When I was young and had just half a novel and a collection of pretty awful poems behind me, I decided that no one had anything worth writing about until they were at least forty years old. This did not stop me from trying but it proved pretty true in my case - everything up to that age was basically teenage angst and getting rid of ideas that were as practical as a cardboard swimsuit.

In my early twenties, I had a friend who was studying for his master’s degree in English Literature. He wrote a lot of poetry, even more than I did, and his stuff was beautifully constructed and polished, like a favourite old car lovingly attended to. I was less aware of it then but now, on looking back, I realise that the great weakness of his writing was that he didn’t really have anything to say. His poems were gorgeous constructions of delightful words but they contained nothing. I think my theory on writing and age was a subconscious recognition of this.

At the same time, I had another friend, an artist aged just over forty. He was known as the finest painter in the country where we lived and his technique was indeed phenomenal. He had the ability to paint anything he could imagine. I understood this because I was in the last throes of trying to be the greatest painter in the world. It was partly my inability to reproduce the paintings in my head that stopped me in my ridiculous ambition and enabled me to turn to writing.

There was a problem, however. Although my artist friend produced some brilliantly executed stuff, it was empty and pointless. He once admitted to me that his latest painting was based on an idea from a book his wife was reading. When your ideas are second- or third-hand, it’s time to find out what’s wrong.

Everything became clear to me when the guy showed me some of the paintings from his youth. They were messy, imprecise and careless in style, but showed enormous passion and depth of emotion. They were far, far better than anything he had done in the last ten years and I suspect that he knew it. Certainly, he was aware that he had controlled his creative urges during that period while he schooled himself in technique. He wanted to be able to paint absolutely anything and was prepared to sacrifice the time to gain that ability. The trouble was, by the time he got there, he had forgotten what he wanted to say.

It became clear that the road ahead was like a narrow path between two precipices - what mountain climbers call an arête. On the one side I should forget writing anything worthwhile until I was much older and, on the other, I should not chase after technique but allow it to come naturally through experience. To some extent, at least, I have kept to this intent. For many years I wrote very little creatively, although it has always been impossible to stop myself honing whatever writing I was doing, even business letters and notes to myself. They told me this blog should be informal and not to bother too much about grammar and spelling. Hah, as if that were possible.

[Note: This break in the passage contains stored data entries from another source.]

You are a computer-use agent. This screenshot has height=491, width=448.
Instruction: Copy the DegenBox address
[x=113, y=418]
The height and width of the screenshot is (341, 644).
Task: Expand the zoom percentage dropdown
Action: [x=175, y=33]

I suppose that I could say that I’m old enough now to have a few things to say. A very good internet friend of mine taught me that memory is a wonderfully rich mine of stories that others find interesting (to us, they’re just what happened). And the silly philosophies of youth are long buried in the long march through reality. At the same time, I have not been swayed to acquire technique and I still have no idea what the various names for poetic meter mean. One has to stay at least a little wild or become tamed and boring.

And now, at the age of seventy-two, I find there’s another matter to be attended to. I learned it in the course of writing The Gabbler’s Testament twenty years ago but only recently have I understood it in relation to my other “laws.” There is a chapter in that book that required me to bare my soul in a way that I had never done before (it also required me to write the longest sentence known to mankind but that’s another story). It was pain to write it but resulted in the best chapter in the book.

So I have a trident of laws for writing: leave it until you’re ancient and have something to say (check), don’t go running after perfect technique (check) and your heart, your deepest secrets, are where the best stories are (well, that one’s being checked).

You’ll just have to read me if you want to find out if it all works.